The key architectural constraint is per-label task ordering: all tasks affecting the same label must be processed sequentially according to their seq (global Postgres sequence number) to maintain consistency. This is enforced using Redis distributed locking, where each label is locked per global MAC address during processing. A single worker processes all pending tasks for a locked label in sequence order before releasing the lock.

To handle NATS message loss and worker crashes, two fallback mechanisms run continuously:

  • Polling Loop (every 10s): Scans the database for pending or failed tasks, spawning workers to process them by label
  • Recovery Loop (every 30s): Detects tasks stuck in processing for >2 minutes (indicating a worker crash) and marks them as failed, allowing the polling loop to retry them

uml diagram

Operational Details

Event-Driven Primary Path

When changes arrive through NATS, Solaris acquires a Redis lock for the affected label. This prevents concurrent workers from processing tasks for the same label out of order. The worker then processes all pending tasks for that label sequentially in seq order, pushing images to SoluM before releasing the lock.

Polling Loop (Fallback for Lost Messages)

Every 10 seconds, the polling mechanism scans the database for any pending or failed ESL tasks that haven't been picked up. When found, it spawns a worker for each label with pending tasks.
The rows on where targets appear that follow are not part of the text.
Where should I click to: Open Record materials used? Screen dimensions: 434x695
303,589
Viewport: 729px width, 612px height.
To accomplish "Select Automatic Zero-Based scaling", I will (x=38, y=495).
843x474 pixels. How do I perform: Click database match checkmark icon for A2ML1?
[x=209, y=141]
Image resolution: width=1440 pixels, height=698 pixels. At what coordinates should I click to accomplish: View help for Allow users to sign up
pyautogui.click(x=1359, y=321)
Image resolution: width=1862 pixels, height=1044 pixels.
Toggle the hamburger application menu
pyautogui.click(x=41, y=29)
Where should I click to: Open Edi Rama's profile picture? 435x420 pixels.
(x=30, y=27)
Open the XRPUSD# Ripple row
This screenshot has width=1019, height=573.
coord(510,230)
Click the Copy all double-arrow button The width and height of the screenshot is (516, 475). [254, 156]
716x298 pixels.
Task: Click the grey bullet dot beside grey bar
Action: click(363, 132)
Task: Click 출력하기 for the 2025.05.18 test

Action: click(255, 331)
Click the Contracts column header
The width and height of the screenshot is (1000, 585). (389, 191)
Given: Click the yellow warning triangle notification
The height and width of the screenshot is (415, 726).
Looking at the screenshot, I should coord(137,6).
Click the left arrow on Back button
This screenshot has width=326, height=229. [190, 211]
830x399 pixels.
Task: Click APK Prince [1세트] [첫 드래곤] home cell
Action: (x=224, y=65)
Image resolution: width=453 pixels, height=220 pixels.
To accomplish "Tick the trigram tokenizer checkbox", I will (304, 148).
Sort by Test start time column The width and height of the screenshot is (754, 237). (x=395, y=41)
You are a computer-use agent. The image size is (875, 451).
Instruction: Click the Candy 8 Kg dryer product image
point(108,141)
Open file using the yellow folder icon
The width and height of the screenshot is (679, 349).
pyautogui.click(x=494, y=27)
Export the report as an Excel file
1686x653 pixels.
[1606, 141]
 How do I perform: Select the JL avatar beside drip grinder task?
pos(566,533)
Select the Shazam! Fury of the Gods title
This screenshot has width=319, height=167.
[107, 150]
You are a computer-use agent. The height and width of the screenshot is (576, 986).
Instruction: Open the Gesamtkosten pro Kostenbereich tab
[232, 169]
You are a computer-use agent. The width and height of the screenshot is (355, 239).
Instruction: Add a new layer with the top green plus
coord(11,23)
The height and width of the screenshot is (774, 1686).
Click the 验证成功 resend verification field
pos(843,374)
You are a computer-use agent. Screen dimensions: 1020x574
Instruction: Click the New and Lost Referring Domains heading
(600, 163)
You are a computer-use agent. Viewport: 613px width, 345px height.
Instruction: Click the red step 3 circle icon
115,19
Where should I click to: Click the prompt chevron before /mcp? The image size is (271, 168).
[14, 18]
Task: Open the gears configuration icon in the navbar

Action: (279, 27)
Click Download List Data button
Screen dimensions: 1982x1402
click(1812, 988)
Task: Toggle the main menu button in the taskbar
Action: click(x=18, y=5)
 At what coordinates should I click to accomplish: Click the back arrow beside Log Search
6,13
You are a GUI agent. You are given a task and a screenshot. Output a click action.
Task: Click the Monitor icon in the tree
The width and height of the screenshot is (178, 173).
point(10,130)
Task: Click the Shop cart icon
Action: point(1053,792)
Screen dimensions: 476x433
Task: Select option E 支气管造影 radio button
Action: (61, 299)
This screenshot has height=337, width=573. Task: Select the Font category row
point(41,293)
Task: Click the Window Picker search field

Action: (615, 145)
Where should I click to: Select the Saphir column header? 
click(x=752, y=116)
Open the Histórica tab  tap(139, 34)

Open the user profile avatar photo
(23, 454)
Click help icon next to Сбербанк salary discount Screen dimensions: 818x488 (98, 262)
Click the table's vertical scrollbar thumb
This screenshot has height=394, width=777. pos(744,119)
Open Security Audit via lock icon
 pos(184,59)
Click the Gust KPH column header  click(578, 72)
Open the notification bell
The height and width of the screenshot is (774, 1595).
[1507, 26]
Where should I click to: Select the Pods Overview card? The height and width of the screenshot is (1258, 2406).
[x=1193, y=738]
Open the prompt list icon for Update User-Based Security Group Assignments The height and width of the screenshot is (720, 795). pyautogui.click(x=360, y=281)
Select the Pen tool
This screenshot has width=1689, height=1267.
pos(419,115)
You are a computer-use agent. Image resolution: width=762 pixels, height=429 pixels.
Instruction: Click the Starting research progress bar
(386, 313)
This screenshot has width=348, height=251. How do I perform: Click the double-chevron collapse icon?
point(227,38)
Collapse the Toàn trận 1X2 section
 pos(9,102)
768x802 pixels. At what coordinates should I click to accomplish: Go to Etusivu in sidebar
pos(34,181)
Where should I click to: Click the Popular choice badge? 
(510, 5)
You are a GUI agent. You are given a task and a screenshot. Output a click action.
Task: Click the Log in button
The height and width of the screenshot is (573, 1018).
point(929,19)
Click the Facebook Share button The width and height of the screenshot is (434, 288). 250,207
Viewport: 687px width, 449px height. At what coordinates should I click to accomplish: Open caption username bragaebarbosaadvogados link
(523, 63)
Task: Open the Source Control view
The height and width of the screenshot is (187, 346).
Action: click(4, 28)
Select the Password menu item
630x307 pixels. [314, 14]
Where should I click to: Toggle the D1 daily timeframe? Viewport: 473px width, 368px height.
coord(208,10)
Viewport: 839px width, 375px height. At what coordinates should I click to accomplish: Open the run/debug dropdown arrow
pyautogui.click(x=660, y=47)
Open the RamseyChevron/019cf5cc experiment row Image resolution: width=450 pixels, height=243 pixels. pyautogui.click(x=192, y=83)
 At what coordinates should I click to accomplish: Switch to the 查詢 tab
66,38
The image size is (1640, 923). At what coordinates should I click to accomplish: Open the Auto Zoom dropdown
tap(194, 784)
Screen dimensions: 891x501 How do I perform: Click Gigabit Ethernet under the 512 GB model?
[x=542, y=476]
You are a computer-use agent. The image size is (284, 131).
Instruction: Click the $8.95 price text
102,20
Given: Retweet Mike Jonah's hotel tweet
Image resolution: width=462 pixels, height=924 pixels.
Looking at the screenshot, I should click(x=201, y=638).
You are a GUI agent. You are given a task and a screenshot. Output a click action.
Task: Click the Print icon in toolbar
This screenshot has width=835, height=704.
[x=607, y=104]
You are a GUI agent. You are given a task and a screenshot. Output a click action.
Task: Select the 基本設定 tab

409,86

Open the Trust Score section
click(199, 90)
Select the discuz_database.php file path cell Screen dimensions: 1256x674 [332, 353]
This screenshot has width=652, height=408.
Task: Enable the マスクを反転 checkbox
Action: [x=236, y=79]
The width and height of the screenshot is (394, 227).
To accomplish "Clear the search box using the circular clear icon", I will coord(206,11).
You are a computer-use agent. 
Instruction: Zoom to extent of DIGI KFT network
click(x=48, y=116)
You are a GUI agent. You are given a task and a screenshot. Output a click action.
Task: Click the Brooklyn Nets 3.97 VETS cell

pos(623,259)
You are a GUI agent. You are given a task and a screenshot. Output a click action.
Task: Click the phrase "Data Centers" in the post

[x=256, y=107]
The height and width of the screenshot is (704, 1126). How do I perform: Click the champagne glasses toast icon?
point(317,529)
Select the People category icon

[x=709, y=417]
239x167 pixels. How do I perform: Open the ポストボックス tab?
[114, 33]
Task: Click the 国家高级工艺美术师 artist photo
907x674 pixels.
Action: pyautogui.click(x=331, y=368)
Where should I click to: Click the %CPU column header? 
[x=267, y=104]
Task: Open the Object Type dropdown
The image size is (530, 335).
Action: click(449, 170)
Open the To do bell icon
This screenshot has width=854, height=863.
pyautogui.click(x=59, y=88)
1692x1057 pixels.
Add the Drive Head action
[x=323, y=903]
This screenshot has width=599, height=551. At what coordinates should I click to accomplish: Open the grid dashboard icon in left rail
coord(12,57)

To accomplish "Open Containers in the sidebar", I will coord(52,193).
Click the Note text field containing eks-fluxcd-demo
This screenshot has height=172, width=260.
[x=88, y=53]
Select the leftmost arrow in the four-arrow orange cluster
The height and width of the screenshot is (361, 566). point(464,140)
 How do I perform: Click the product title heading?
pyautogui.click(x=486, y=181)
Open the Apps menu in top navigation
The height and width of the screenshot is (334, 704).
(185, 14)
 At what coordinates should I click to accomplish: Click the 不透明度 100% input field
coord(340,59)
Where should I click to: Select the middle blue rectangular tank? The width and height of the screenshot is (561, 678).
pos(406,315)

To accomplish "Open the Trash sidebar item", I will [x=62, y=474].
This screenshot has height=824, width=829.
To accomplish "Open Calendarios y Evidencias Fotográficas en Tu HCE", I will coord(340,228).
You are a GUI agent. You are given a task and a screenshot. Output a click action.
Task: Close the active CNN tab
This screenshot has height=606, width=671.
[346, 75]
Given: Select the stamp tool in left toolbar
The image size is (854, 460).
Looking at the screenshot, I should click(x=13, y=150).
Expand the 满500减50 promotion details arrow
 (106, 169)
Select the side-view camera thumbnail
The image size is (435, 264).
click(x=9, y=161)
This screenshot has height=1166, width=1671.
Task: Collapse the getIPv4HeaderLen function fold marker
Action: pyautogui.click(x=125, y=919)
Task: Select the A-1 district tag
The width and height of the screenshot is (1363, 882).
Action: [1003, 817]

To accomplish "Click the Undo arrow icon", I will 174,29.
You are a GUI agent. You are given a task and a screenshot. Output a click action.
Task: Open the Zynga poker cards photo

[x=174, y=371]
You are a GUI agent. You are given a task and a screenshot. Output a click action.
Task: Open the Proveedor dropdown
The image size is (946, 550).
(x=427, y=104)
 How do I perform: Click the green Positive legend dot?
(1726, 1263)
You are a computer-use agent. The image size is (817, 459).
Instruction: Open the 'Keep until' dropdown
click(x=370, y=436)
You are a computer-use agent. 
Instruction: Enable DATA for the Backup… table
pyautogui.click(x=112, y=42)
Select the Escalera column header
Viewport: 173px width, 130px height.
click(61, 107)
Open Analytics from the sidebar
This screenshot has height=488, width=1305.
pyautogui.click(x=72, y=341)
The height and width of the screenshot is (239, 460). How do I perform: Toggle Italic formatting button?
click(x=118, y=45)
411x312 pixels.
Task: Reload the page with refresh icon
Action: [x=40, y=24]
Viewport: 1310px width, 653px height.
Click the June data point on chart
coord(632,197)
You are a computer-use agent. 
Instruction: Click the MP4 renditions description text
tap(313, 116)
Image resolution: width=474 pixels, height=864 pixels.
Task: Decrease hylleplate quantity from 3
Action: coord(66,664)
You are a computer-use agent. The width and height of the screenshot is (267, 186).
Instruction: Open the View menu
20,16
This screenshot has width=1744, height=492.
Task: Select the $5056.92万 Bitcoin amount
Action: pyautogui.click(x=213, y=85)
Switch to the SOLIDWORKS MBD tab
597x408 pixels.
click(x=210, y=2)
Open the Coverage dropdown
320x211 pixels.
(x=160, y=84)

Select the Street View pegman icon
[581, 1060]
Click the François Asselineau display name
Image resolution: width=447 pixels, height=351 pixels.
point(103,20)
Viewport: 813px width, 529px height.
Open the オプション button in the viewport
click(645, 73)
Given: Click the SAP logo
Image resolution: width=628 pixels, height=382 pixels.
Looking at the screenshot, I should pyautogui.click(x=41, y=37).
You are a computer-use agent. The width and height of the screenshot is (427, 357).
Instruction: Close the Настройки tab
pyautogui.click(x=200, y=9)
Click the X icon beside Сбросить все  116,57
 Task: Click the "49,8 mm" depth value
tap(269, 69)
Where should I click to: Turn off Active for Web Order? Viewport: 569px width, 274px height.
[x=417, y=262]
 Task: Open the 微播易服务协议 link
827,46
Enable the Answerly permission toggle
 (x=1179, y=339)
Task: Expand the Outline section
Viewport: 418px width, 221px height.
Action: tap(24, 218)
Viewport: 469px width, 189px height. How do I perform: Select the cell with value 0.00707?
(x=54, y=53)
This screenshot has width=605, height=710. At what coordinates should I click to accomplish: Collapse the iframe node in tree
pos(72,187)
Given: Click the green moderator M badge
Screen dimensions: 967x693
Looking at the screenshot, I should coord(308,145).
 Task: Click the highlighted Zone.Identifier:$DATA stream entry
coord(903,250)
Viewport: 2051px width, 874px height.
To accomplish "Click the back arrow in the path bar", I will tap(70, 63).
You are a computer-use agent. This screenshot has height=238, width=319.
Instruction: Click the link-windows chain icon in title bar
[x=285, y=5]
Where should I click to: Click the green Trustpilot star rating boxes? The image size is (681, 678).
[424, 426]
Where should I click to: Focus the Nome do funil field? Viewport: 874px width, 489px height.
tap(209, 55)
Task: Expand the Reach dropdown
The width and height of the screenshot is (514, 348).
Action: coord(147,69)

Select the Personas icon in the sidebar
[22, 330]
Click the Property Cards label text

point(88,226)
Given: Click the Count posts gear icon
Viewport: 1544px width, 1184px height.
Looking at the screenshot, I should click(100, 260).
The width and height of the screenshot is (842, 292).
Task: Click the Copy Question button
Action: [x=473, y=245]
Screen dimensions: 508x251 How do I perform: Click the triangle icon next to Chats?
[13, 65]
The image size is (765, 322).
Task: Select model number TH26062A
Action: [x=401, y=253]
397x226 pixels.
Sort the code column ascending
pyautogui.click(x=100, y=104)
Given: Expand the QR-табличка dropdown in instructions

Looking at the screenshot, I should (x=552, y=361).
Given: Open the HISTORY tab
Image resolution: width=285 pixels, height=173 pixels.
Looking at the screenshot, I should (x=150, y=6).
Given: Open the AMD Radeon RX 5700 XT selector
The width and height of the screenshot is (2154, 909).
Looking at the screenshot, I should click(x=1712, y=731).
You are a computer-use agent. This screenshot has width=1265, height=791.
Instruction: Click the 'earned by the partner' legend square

This ensures that even if a NATS message is lost, tasks will eventually be processed without manual intervention.

Recovery Loop (Fallback for Crashed Workers)

Every 30 seconds, the recovery mechanism checks for tasks stuck in the "processing" state for longer than 2 minutes - a strong indicator that the worker crashed. These tasks are marked as failed, which makes them visible to the polling loop in the next cycle. The polling loop then retries them by spawning a fresh worker.

Consistency Through Sequencing

The seq ordering is critical: tasks are written to the database in a single transaction with their sequence numbers, ensuring total order. Redis locking by label prevents concurrent processing within a label, while the seq field ensures that when multiple jobs affecting overlapping labels are created in quick succession, tasks are processed in the correct order to maintain data consistency across all affected labels.